Typical cost: $5,000 - $120,000/yr

Performed by: Internal CISO / compliance team

Pre-Assessment Readiness Checklist

Complete these items before engaging a C3PAO to reduce costly rework during the formal assessment.

Documentation

oSystem Security Plan (SSP) completed and signed
oNetwork diagrams and data flow diagrams current
oCUI inventory and handling procedures documented
oIncident response plan written and tested
oConfiguration management baseline documented
oUser access review completed and documented
oPolicies for all 14 NIST 800-171 domains in place

Technical Controls

oMFA enforced for all privileged and remote access
oEndpoint detection and response (EDR) deployed
oVulnerability scanning running on regular schedule
oPatch management process implemented and current
oSIEM or log aggregation operational (Level 2+)
oNetwork segmentation isolating CUI systems
oEncryption at rest for all CUI storage
oEncryption in transit (TLS 1.2+) enforced
oPrivileged access management (PAM) implemented

People and Process

oAll employees completed security awareness training
oRole-based training completed by privileged users
oIncident response tabletop exercise conducted
oThird-party vendor risk assessments completed
oBackground screening procedures in place
oTermination procedures for access revocation documented
oSenior official identified for SPRS affirmation

Assessment Readiness

oEvidence folder prepared for each practice domain
oPOA&M reviewed and high-priority items closed
oMock assessment or internal audit completed
oC3PAO selected and engagement letter signed
oStaff briefed on assessment process and roles
oSPRS account access confirmed

Tips for Staying on Schedule

1.Start with a realistic gap assessment before setting an assessment date. Contractors who rush to assessment without adequate preparation face expensive re-assessments.
2.Book C3PAO capacity early.

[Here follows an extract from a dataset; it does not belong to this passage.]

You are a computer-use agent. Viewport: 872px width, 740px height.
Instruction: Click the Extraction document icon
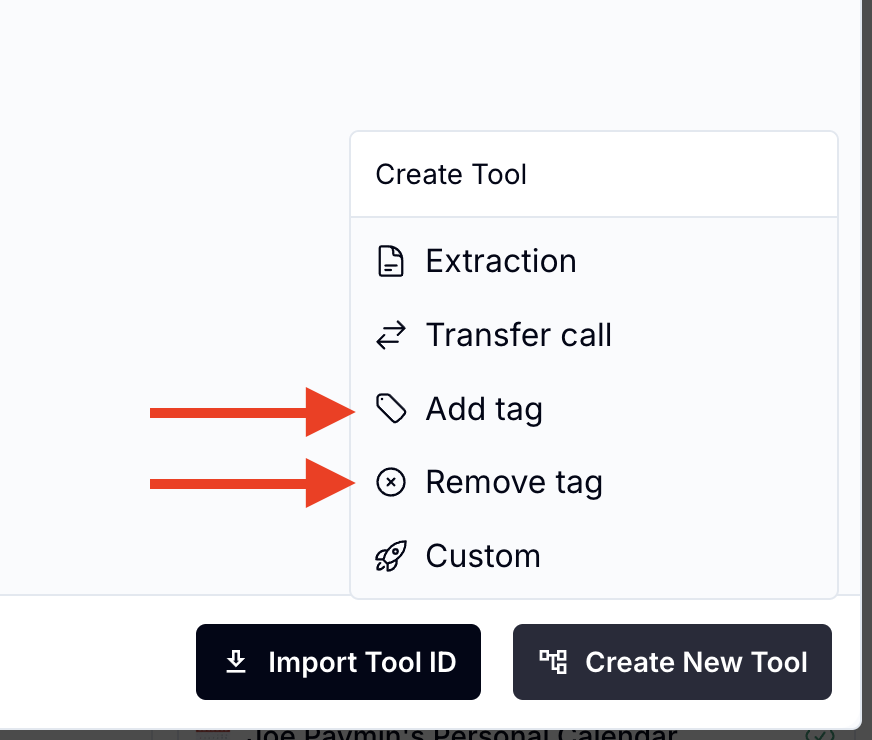pos(390,262)
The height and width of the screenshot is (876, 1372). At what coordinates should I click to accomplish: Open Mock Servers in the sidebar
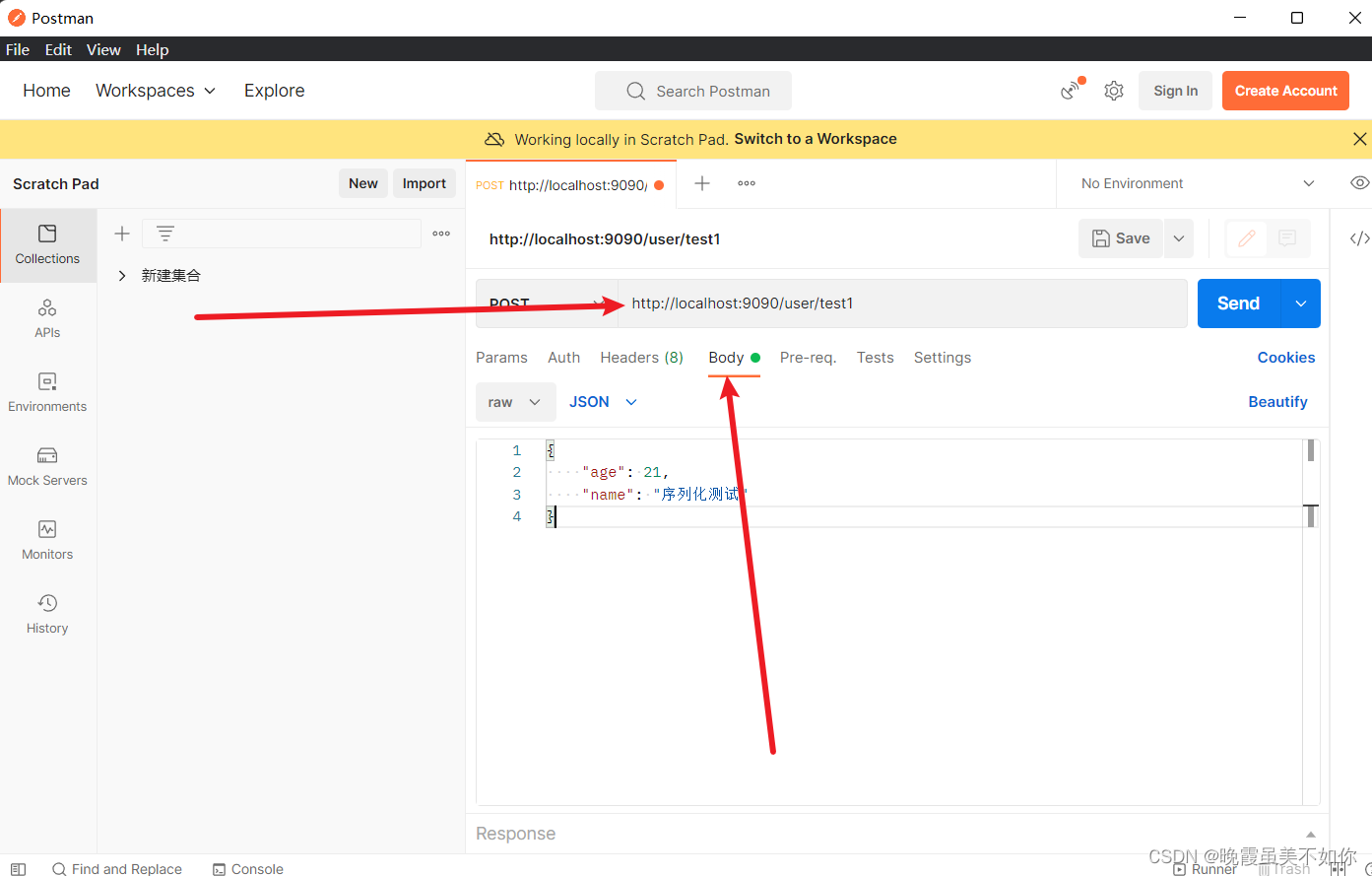47,466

Top-tier assessors have 6 to 12 month backlogs. Begin the vendor selection process during Phase 2, not Phase 4.
3.Prioritise MFA and SIEM implementations first. These are the most common reasons for assessment delays and POA&M findings.
4.Assign a dedicated CMMC project manager. Assessments that lack a single accountable owner consistently take longer and cost more.
5.Budget for a mock assessment. Spending $10k to $40k on an internal audit before the C3PAO engagement typically saves significantly more in assessment rework fees.